-- WHAT TO DO --
Restate word for word the opening line of the data below and every line after it until the line with "Opleidingen (247, 35)", that line too, but not the pictures.

Extracted data entries:
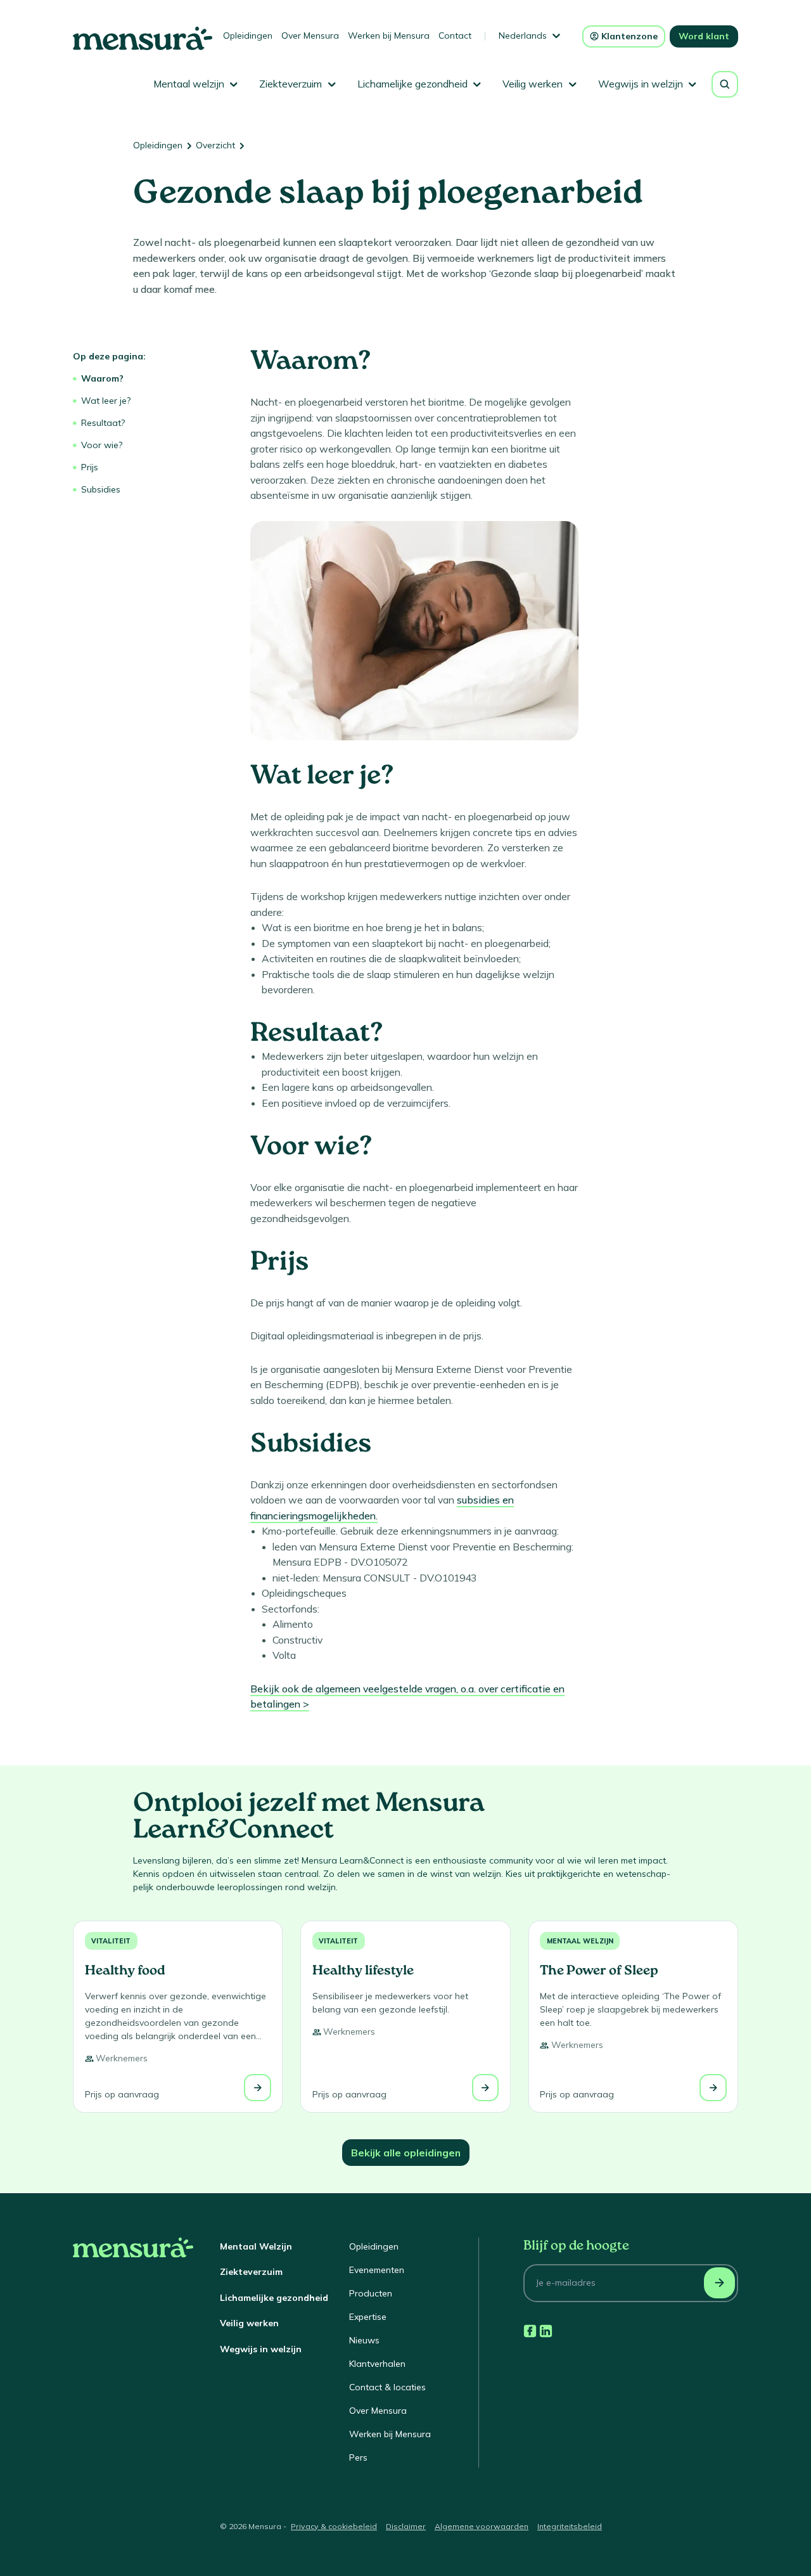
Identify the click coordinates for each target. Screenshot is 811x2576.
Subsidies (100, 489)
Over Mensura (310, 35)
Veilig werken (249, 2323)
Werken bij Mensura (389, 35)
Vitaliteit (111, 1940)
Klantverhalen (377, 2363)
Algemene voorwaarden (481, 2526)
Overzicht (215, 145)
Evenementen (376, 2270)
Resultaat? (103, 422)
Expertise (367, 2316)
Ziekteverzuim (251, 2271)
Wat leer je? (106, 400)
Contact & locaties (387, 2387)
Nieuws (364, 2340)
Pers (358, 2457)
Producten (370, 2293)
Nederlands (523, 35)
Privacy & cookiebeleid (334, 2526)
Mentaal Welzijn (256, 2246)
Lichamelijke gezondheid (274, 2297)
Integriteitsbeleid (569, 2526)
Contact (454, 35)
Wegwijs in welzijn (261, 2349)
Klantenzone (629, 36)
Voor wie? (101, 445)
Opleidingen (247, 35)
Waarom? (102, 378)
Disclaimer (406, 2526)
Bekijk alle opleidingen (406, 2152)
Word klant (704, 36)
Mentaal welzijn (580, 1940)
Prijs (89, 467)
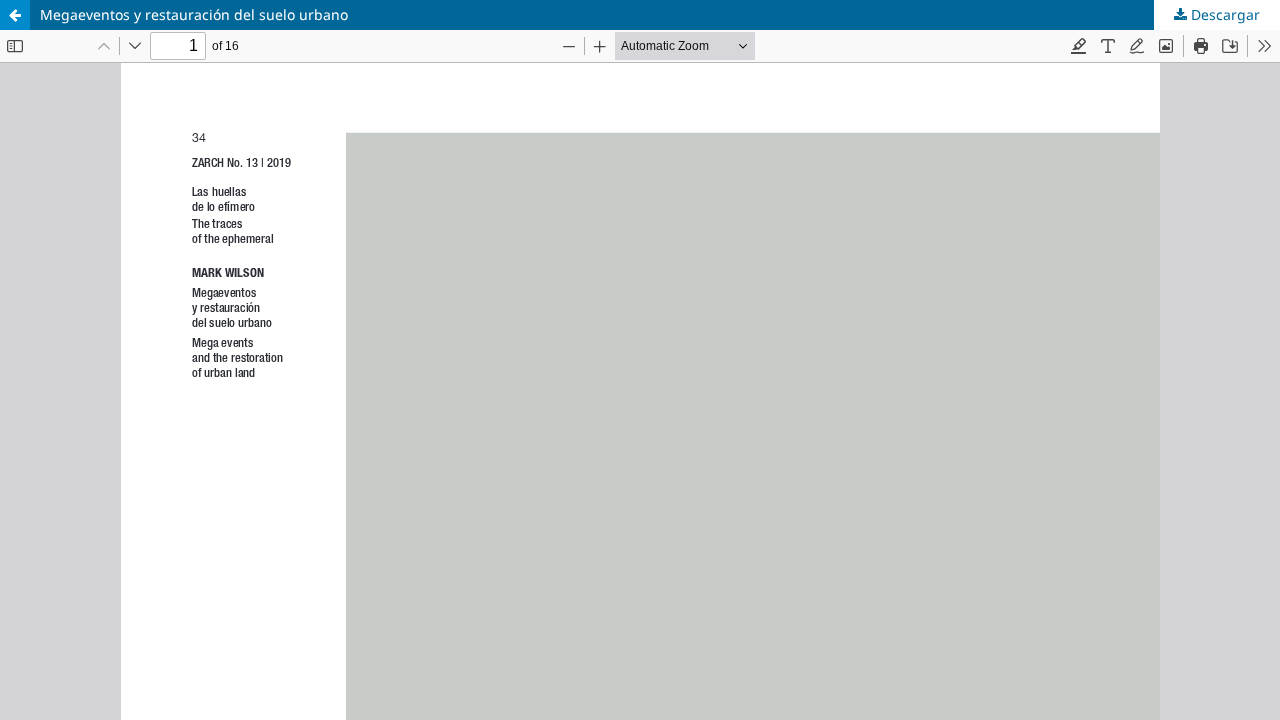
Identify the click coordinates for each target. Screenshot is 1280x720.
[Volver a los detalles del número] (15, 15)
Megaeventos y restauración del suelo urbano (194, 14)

-- RESULT FOR THIS EXERCISE --
Identify the click coordinates for each target. Screenshot is 811x2576.
Subsidies (100, 489)
Over Mensura (310, 35)
Veilig werken (249, 2323)
Werken bij Mensura (389, 35)
Vitaliteit (111, 1940)
Klantverhalen (377, 2363)
Algemene voorwaarden (481, 2526)
Overzicht (215, 145)
Evenementen (376, 2270)
Resultaat? (103, 422)
Expertise (367, 2316)
Ziekteverzuim (251, 2271)
Wat leer je? (106, 400)
Contact & locaties (387, 2387)
Nieuws (364, 2340)
Pers (358, 2457)
Producten (370, 2293)
Nederlands (523, 35)
Privacy & cookiebeleid (334, 2526)
Mentaal Welzijn (256, 2246)
Lichamelijke gezondheid (274, 2297)
Integriteitsbeleid (569, 2526)
Contact (454, 35)
Wegwijs in welzijn (261, 2349)
Klantenzone (629, 36)
Voor wie? (101, 445)
Opleidingen (247, 35)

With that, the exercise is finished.